▸ **Data**
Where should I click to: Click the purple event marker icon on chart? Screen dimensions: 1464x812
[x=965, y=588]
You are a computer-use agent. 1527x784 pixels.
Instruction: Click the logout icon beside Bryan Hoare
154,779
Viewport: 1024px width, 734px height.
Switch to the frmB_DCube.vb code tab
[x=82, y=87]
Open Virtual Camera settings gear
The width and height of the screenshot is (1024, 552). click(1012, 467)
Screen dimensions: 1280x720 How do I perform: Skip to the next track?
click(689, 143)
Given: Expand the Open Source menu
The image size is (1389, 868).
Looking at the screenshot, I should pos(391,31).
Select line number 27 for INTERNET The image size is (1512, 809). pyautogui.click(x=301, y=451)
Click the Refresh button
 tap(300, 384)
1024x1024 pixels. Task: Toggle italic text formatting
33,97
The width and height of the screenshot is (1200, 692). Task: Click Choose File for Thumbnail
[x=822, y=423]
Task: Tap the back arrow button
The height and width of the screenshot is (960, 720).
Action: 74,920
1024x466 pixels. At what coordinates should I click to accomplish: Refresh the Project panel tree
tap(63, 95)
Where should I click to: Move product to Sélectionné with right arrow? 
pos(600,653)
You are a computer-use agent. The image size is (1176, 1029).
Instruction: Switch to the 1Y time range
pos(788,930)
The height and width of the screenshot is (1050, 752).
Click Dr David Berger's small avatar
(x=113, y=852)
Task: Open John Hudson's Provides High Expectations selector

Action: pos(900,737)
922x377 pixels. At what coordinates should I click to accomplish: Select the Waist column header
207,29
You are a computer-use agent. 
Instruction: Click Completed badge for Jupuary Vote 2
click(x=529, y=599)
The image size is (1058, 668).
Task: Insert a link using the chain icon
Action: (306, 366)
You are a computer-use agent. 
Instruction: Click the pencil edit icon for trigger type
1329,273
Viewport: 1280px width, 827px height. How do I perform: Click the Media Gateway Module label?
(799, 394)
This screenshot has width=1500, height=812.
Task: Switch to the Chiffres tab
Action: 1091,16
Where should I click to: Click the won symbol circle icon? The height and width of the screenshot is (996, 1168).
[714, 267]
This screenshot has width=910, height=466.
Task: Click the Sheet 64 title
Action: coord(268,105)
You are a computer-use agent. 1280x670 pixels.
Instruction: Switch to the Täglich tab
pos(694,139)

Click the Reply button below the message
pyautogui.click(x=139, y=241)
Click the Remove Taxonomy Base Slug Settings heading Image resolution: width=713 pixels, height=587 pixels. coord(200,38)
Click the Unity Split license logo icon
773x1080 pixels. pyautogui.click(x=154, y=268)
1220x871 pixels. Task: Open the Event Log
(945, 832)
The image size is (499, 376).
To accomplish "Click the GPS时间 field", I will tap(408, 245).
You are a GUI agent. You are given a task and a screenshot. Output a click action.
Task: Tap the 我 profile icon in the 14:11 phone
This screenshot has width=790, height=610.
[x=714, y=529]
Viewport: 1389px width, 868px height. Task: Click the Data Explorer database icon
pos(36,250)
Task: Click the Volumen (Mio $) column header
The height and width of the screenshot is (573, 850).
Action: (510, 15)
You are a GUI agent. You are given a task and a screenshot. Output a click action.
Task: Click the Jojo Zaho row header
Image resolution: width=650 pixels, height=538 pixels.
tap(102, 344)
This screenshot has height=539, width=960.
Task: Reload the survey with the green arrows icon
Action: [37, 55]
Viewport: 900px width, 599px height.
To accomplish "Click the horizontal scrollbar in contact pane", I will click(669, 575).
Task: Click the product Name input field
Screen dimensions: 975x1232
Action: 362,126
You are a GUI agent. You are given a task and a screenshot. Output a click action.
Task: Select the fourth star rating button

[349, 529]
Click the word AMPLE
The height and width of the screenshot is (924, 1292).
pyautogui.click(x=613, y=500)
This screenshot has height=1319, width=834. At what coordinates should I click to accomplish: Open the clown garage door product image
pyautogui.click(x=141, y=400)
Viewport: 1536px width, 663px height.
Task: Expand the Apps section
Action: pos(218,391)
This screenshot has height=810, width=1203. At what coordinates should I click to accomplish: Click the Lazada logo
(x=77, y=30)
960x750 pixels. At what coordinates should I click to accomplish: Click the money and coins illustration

▸ **Exercise aim**
Give back the full listing above, exactly as it reads.

▸ **Result of this exercise**
Where should I click to: Click the purple event marker icon on chart? Screen dimensions: 1464x812
[x=965, y=588]
You are a computer-use agent. 1527x784 pixels.
Instruction: Click the logout icon beside Bryan Hoare
154,779
Viewport: 1024px width, 734px height.
Switch to the frmB_DCube.vb code tab
[x=82, y=87]
Open Virtual Camera settings gear
The width and height of the screenshot is (1024, 552). click(1012, 467)
Screen dimensions: 1280x720 How do I perform: Skip to the next track?
click(689, 143)
Given: Expand the Open Source menu
The image size is (1389, 868).
Looking at the screenshot, I should pos(391,31).
Select line number 27 for INTERNET The image size is (1512, 809). pyautogui.click(x=301, y=451)
Click the Refresh button
 tap(300, 384)
1024x1024 pixels. Task: Toggle italic text formatting
33,97
The width and height of the screenshot is (1200, 692). Task: Click Choose File for Thumbnail
[x=822, y=423]
Task: Tap the back arrow button
The height and width of the screenshot is (960, 720).
Action: 74,920
1024x466 pixels. At what coordinates should I click to accomplish: Refresh the Project panel tree
tap(63, 95)
Where should I click to: Move product to Sélectionné with right arrow? 
pos(600,653)
You are a computer-use agent. The image size is (1176, 1029).
Instruction: Switch to the 1Y time range
pos(788,930)
The height and width of the screenshot is (1050, 752).
Click Dr David Berger's small avatar
(x=113, y=852)
Task: Open John Hudson's Provides High Expectations selector

Action: pos(900,737)
922x377 pixels. At what coordinates should I click to accomplish: Select the Waist column header
207,29
You are a computer-use agent. 
Instruction: Click Completed badge for Jupuary Vote 2
click(x=529, y=599)
The image size is (1058, 668).
Task: Insert a link using the chain icon
Action: (306, 366)
You are a computer-use agent. 
Instruction: Click the pencil edit icon for trigger type
1329,273
Viewport: 1280px width, 827px height. How do I perform: Click the Media Gateway Module label?
(799, 394)
This screenshot has width=1500, height=812.
Task: Switch to the Chiffres tab
Action: 1091,16
Where should I click to: Click the won symbol circle icon? The height and width of the screenshot is (996, 1168).
[714, 267]
This screenshot has width=910, height=466.
Task: Click the Sheet 64 title
Action: coord(268,105)
You are a computer-use agent. 1280x670 pixels.
Instruction: Switch to the Täglich tab
pos(694,139)

Click the Reply button below the message
pyautogui.click(x=139, y=241)
Click the Remove Taxonomy Base Slug Settings heading Image resolution: width=713 pixels, height=587 pixels. coord(200,38)
Click the Unity Split license logo icon
773x1080 pixels. pyautogui.click(x=154, y=268)
1220x871 pixels. Task: Open the Event Log
(945, 832)
The image size is (499, 376).
To accomplish "Click the GPS时间 field", I will tap(408, 245).
You are a GUI agent. You are given a task and a screenshot. Output a click action.
Task: Tap the 我 profile icon in the 14:11 phone
This screenshot has width=790, height=610.
[x=714, y=529]
Viewport: 1389px width, 868px height. Task: Click the Data Explorer database icon
pos(36,250)
Task: Click the Volumen (Mio $) column header
The height and width of the screenshot is (573, 850).
Action: (510, 15)
You are a GUI agent. You are given a task and a screenshot. Output a click action.
Task: Click the Jojo Zaho row header
Image resolution: width=650 pixels, height=538 pixels.
tap(102, 344)
This screenshot has height=539, width=960.
Task: Reload the survey with the green arrows icon
Action: [37, 55]
Viewport: 900px width, 599px height.
To accomplish "Click the horizontal scrollbar in contact pane", I will click(669, 575).
Task: Click the product Name input field
Screen dimensions: 975x1232
Action: 362,126
You are a GUI agent. You are given a task and a screenshot. Output a click action.
Task: Select the fourth star rating button

[349, 529]
Click the word AMPLE
The height and width of the screenshot is (924, 1292).
pyautogui.click(x=613, y=500)
This screenshot has height=1319, width=834. At what coordinates should I click to accomplish: Open the clown garage door product image
pyautogui.click(x=141, y=400)
Viewport: 1536px width, 663px height.
Task: Expand the Apps section
Action: pos(218,391)
This screenshot has height=810, width=1203. At what coordinates should I click to accomplish: Click the Lazada logo
(x=77, y=30)
960x750 pixels. At what coordinates should I click to accomplish: Click the money and coins illustration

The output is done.